二俣城は、徳川氏の本城・浜松城だけでなく、その支城・掛川城、高天神城にも繋がる要所で、徳川氏にとって遠江支配の要であった。しかし、徳川氏は三河への対処などもあって、防衛には8,000人余しか動員できず、さらに織田氏からの援軍も望めない状況にあった。それでも天竜川を渡らせたくない家康は、本多忠勝・内藤信成を偵察に先行させ、自身も3,000の軍勢を率いて出陣し、天竜川を渡河した。
しかし、この時、武田軍は家康の予想よりも早く進軍していた。
一言坂の戦い
先行していた本多・内藤率いる偵察隊は武田の先発隊と遭遇した。偵察隊はすぐに退却するも、武田軍は素早い動きで徳川軍を追撃し始め、太田川の支流の三箇野川や一言坂(静岡県磐田市一言)で戦いが始まった。

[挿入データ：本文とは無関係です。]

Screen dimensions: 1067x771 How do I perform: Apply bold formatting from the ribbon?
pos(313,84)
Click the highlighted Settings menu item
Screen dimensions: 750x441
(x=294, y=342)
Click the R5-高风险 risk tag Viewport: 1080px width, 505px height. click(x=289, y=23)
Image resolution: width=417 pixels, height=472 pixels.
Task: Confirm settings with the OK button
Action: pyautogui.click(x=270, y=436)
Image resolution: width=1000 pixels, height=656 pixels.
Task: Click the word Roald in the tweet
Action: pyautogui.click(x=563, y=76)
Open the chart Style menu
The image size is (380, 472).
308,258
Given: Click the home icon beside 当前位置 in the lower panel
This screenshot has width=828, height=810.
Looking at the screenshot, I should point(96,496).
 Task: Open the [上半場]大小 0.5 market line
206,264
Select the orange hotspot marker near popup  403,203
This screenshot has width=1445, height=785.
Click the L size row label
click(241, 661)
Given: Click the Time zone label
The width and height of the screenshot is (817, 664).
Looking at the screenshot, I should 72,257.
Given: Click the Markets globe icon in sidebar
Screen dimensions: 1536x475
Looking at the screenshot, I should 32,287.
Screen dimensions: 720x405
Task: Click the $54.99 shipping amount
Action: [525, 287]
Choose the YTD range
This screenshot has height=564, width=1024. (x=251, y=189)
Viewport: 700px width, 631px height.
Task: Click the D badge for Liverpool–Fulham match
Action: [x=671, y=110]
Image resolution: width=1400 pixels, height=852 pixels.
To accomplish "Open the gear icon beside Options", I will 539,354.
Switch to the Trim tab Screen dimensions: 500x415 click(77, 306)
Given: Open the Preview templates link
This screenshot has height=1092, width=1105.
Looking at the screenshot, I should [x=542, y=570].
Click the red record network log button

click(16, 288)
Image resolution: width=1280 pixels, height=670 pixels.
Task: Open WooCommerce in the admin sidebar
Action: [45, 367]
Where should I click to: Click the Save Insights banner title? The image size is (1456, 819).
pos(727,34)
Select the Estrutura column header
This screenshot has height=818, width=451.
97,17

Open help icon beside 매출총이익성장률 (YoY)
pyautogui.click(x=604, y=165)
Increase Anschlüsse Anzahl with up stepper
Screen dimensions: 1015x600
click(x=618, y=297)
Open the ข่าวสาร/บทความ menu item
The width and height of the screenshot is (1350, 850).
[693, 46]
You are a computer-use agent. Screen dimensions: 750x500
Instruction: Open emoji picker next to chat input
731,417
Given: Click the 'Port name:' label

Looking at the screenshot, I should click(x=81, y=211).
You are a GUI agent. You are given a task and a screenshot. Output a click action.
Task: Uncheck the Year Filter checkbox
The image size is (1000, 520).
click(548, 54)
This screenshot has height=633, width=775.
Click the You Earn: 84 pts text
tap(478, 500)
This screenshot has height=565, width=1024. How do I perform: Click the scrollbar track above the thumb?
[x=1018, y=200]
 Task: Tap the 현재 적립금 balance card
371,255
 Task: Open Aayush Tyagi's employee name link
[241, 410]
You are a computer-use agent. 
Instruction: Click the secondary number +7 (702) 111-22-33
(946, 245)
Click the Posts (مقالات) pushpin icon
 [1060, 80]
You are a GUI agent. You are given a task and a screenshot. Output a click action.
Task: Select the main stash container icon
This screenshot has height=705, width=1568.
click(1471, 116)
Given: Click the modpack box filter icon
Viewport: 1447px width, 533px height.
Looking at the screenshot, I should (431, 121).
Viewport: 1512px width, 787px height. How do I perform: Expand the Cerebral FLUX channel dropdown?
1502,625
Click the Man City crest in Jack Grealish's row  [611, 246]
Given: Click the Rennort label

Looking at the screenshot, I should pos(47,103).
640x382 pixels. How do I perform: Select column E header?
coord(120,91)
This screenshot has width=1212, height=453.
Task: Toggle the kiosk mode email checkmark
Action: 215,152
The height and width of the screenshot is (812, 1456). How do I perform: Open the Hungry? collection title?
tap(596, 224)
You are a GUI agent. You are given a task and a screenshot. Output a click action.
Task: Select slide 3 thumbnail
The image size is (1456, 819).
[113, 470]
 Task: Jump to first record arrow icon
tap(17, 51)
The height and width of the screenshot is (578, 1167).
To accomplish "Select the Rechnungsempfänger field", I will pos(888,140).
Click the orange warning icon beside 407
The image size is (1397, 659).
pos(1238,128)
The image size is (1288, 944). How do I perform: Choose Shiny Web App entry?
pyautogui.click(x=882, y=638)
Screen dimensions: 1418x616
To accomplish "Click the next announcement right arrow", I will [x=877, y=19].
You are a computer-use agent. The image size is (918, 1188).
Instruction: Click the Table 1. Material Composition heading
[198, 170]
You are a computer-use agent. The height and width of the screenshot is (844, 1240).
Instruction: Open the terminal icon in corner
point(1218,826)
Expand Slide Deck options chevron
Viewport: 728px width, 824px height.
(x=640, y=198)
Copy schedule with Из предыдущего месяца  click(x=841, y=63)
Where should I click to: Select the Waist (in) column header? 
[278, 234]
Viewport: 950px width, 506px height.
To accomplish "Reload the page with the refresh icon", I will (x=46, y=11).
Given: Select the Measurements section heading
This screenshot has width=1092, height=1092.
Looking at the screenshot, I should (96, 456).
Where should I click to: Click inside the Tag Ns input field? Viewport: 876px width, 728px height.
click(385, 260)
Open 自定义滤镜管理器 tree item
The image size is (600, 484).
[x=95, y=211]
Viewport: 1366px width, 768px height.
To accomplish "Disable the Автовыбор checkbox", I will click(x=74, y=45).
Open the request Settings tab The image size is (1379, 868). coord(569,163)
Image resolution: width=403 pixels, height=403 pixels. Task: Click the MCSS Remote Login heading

徳川軍の望まぬ形で開戦してしまい、また兵の多寡もあったため、家康は撤退を決めた。内藤信成と本多忠勝は徳川本隊の殿(しんがり)を務め、一言坂の下という不利な地形に陣取った。急戦で陣形もままならぬ本多忠勝隊に、武田軍先鋒の馬場信春隊が突撃し、3段構えの陣形のうちの第2段までを打ち破った。また、信玄の近習である小杉左近は、本多隊の退路を阻むために、本多隊の後方(一言坂のさらに下)に先回りし、鉄砲を撃ちかけた。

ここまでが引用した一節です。